MAMA „X” vs. Mama „Y”

W związku z Dniem Matki, postanowiliśmy przyjrzeć się tym różnicom, skupiając się na jednym z ważniejszych obszarów w życiu każdego człowieka, czyli wychowaniu. Temat zaprezentujemy na tle niecodziennej dyskusji. Biorą w niej udział dwie mamy i tu uwaga, łączy je relacja uczennicy i nauczycielki. Przy czym nauczycielką jest Mama Y (urodzona w latach 1981-1996), a nie Mama X ( urodzona w latach 1965-1980).

Co z tego wyniknie? Czy odnajdziecie w tym siebie? Zapraszamy do lektury, a na zakończenie również do zabawy.

Nasze bohaterki to: Marzena Badyńska/ Mama X, słuchaczka kierunku opiekunka dziecięca w szkole policealnej Cosinus Piła, oraz Marzena Krakowiak/ Mama Y, nauczycielka na kierunku opiekunka dziecięca w szkole policealnej Cosinus Piła.

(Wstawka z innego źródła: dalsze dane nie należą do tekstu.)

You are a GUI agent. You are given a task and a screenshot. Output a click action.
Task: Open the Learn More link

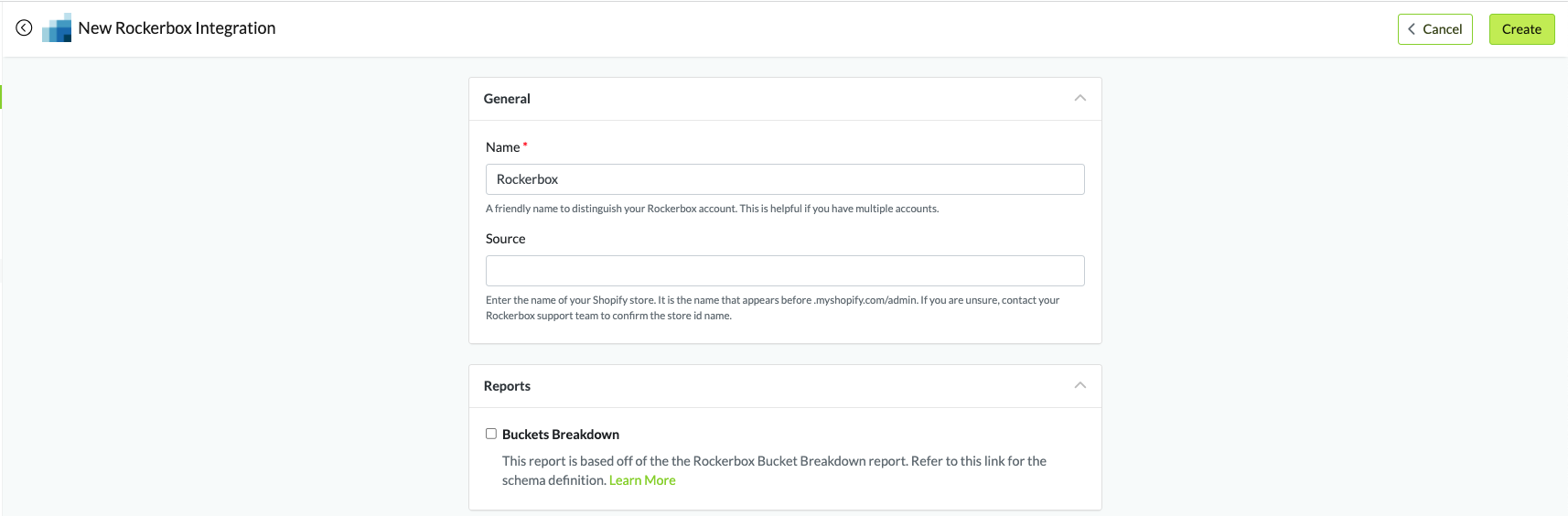642,480
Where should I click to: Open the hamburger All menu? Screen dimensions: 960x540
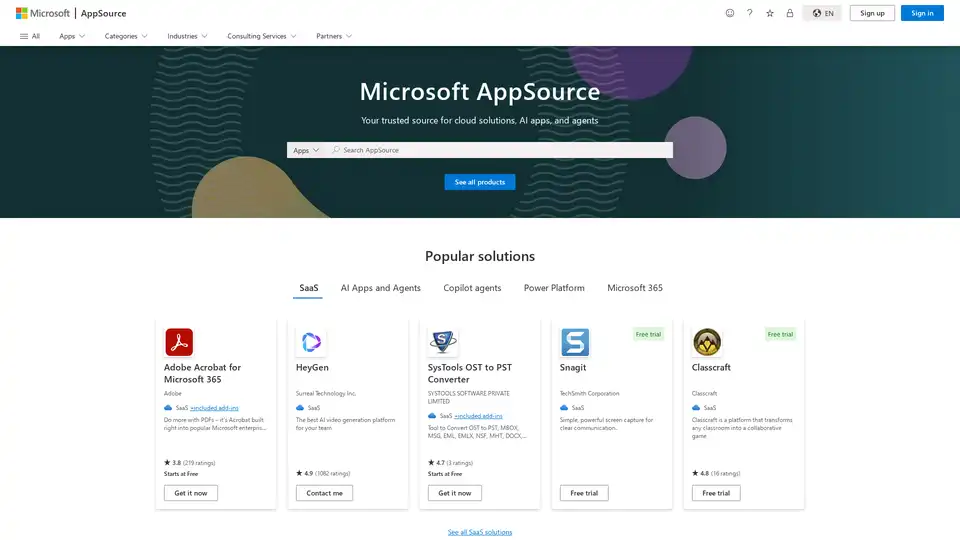tap(30, 36)
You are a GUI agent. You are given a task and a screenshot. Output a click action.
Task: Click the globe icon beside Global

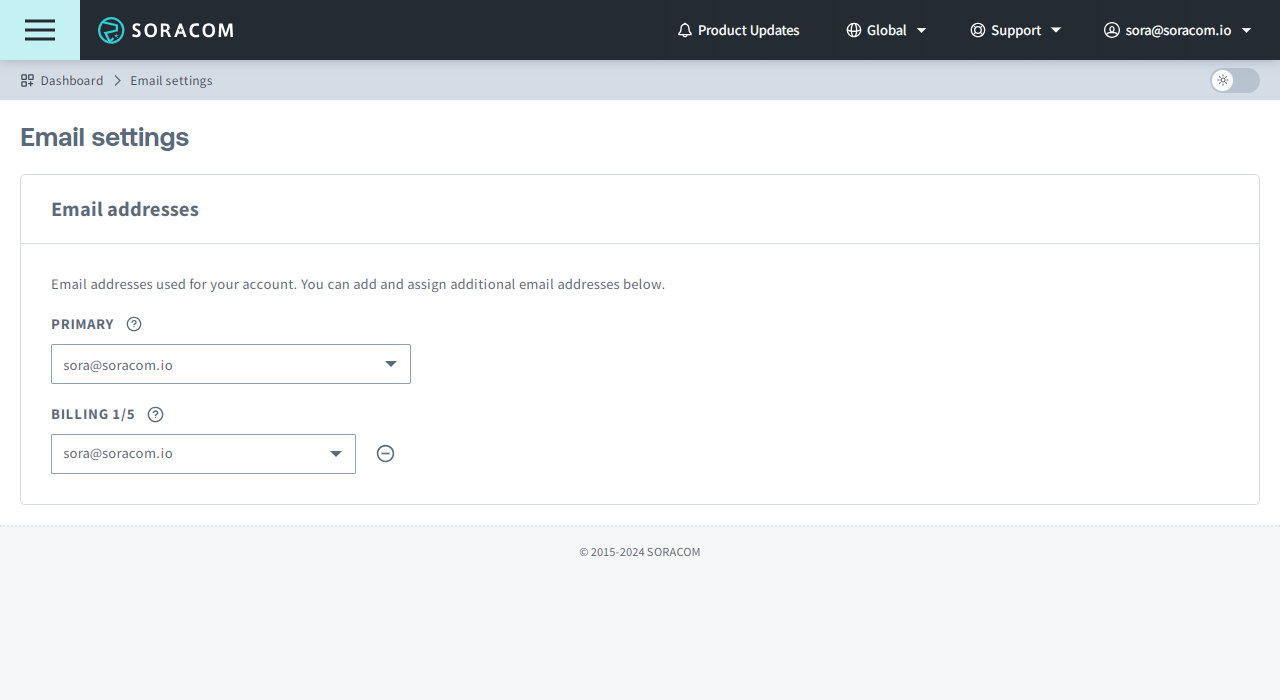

Jak to jest, gdy mama „Y”, która pod względem różnicy wiekowej, mogłaby być Pani córką uczy Panią o tym jak wychowywać dzieci? Czy pojawiały, pojawiają się u Pani jakieś opory przed przyjęciem wiedzy, którą przekazuje Mama Y?

Mama X: Nie mam z tym żadnego problemu, ż pani Marzenka młodsza ode mnie, uczy mnie i przekazuje swoją wiedzę odnośnie wychowywania i opieki nad najmłodszymi pociechami. Mieć taką córkę byłoby bardzo miło. Ostatnio pomyślałam sobie, że byłoby super pracować z panią Marzenką i nadal uczyć się od niej już w codziennej praktyce czyli w pracy z dziećmi bo niestety kończę już szkołę. Jak już wspominałam nie mam żadnego problemu, żadnego oporu przed przyjęciem wiedzy, która przekazywana jest przez panią Marzenkę oraz przez innych nauczycieli w szkole Cosinus na kierunku opiekunka dziecięca.

A jak to jest uczyć osoby, które mogłyby być Pani mamą?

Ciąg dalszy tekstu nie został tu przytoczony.